From collecting and annotating your data, utilizing a wide range of pre-trained models, or even training your own model, to deploying, monitoring, and securing your application, it can all be done in one place with Viso.ai.

Let’s explore the steps of building an AI for the blind one by one and go through some examples.

Data Collection and Annotation

Deep learning models are highly dependent on data quality and volume. Data collection and cleaning are critical steps in developing effective deep-learning models. While tools like the Viso suite can make it easier, those tasks are still time-consuming.

However, public datasets are available for a variety of tasks, whether it is captioning, segmentation, detection, NLP, or even video data. We have huge datasets that have been collected and worked on by researchers like the examples below.

 

  • COCO: A well-known large-scale dataset for multiple tasks: Segmentation, object detection, and captioning.
  • Open Images: A large dataset that has around ~9M images with image-level labels, object bounding boxes, object segmentation masks, visual relationships, and localized narratives.

 

all in one example from the open Images, AI for the blind
All-in-one example from the Open Images dataset.
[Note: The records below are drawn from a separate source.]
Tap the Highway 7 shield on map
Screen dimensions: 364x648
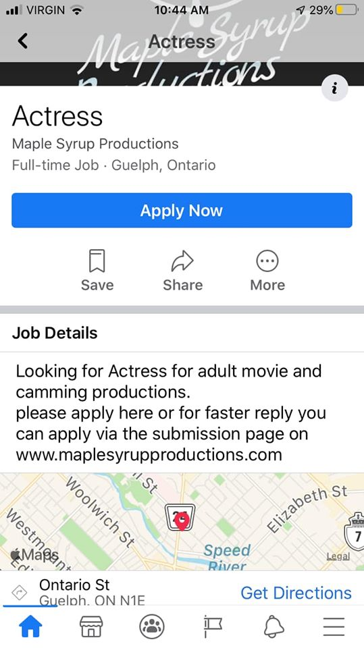point(354,531)
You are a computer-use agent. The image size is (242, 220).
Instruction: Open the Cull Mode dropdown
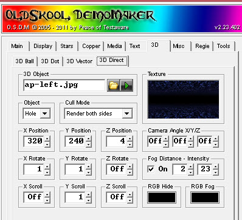pos(127,114)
Source.

 

However, these datasets are not designed for the specific needs of the visually impaired. An AI for the blind requires a more focused and detailed approach to data collection and annotation, considering this user group’s unique challenges and requirements.
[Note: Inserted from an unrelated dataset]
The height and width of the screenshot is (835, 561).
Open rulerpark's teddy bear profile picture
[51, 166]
For example, a dataset tailored for the blind might prioritize the following.

  1. Diverse Scenarios: Include a variety of real-world environments and situations that visually impaired individuals encounter daily. This means capturing various lighting conditions, and diverse backgrounds.
  2. Specific Objects: Focus on objects and obstacles commonly encountered by the visually impaired. This could include household items, street signs, public transportation elements, and personal belongings.
  3. Data Types: Use other sources of data like audio and text or other sensory information alongside visual data. This can provide a richer context for understanding the environment.
  4. Minimizing Bias: Bias in computer vision datasets is important to avoid, reducing this bias is essential to improve AI for the blind.

However, instead of starting from scratch, filtering and enhancing existing datasets can still give promising results.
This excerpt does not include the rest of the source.